Tweede-Kamerverkiezingen 6 mei 1998 – Commentaar

Teleurstellend

6 mei 1998 – De stembus gaf gisteren behoorlijke verschuivingen te zien. Weliswaar niet zo als vier jaar geleden, toen het CDA twintig zetels verloor, maar het was toch ook niet niks. Acht zetels erbij voor PvdA en VVD en zes zetels winst voor GroenLinks. Daarentegen werd D66 bijna gehalveerd en ook het CDA moest behoorlijk inleveren.

De partijen moeten het tegenwoordig steeds meer hebben van de zwevende kiezers. Dat betekent dat een forse winst vier jaar later gemakkelijk kan omslaan in een groot verlies. Daar weet D66 van mee te praten.

Toch heeft het CDA meer reden om zich ongerust te maken. Na een dramatische nederlaag vier jaar geleden was er nu opnieuw verlies. Dit keer 'maar' vijf zetels. Bij elkaar betekent dat echter wel een halvering van de fractie in korte tijd. Ondanks het wisselen van leiders zakt de partij steeds verder weg.

Op herstel van hun oude machtspositie hoeven de christen-democraten niet te rekenen. De neergang van de partij heeft duidelijk structurele achtergronden. De kerkelijk meelevende achterban van het CDA slinkt en vergrijst. Zo heeft de partij onder de 65-plussers bijna evenveel aanhang als de PvdA. Voor de randkerkelijke en buitenkerkelijke kiezers, die in de tijd van Lubbers op het CDA stemden, heeft de partij, nu zij niet meer de lakens uitdeelt, veel van haar aantrekkelijkheid verloren.

Hoeveel kritiek men ook op het weinig christelijke karakter van het CDA mag hebben, met een verzwakt CDA wordt Nederland er niet beter op. Dat kan duidelijk zijn. Dit te meer daar het verlies van het CDA niet terechtkomt bij de kleine christelijke partijen. Vandaar dat gesproken moet worden van een teleurstellende uitslag.
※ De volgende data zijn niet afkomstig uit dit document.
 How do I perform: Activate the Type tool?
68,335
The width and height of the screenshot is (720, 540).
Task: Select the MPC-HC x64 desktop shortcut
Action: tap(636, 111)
Daarbij komt dat een lage opkomst zoals gisteren altijd in het voordeel is van de confessionele partijen. Maar daar viel ditmaal weinig van te merken.

Tot laat in de avond was het spannend of de derde SGP-zetel, die vier jaar geleden verloren ging, heroverd zou worden. Helaas bleek dat uiteindelijk toch niet zo te zijn.

De RPF boekte stemmenwinst, maar lang niet zo veel als men verwacht en gehoopt had. Met name ook omdat men rekende op een aanzienlijke toestroom van evangelische kiezers die voorheen thuisbleven. Dat neemt niet weg dat de partij de forse winst van vorige keer heeft kunnen consolideren en nog enigszins heeft kunnen vergroten.

Het GPV heeft minder reden tot vreugde. Daar liep het stemmental duidelijk terug, al bleven beide zetels behouden. Schutte heeft, evenals Jongeling voorheen, een kiezerskorps opgebouwd dat voor een belangrijk deel uit niet-vrijgemaakten bestaat. Voor deze groep vormt de RPF echter een minstens even aantrekkelijk alternatief, terwijl in vrijgemaakte kring een stem op het GPV minder vanzelfsprekend is dan voorheen.

Welk perspectief biedt deze verkiezingsuitslag voor een voortzetting van de paarse coalitie? Zijn veertien zetels voor D66 genoeg om mee te blijven doen? Waarschijnlijk wel, maar de partij zal zeker qua aantal ministersposten hoge eisen stellen.

Van belang voor de politieke verhoudingen is ook dat GroenLinks en de Socialistische Partij gisteren fors gewonnen hebben. Dat heeft de PvdA, ondanks haar eigen indrukwekkende succes, toch wat te zeggen. Kok zal meer dan voorheen de hete adem van deze radicaal linkse partijen in zijn nek voelen. Dat maakt een tweede paarse kabinet er niet stabieler op.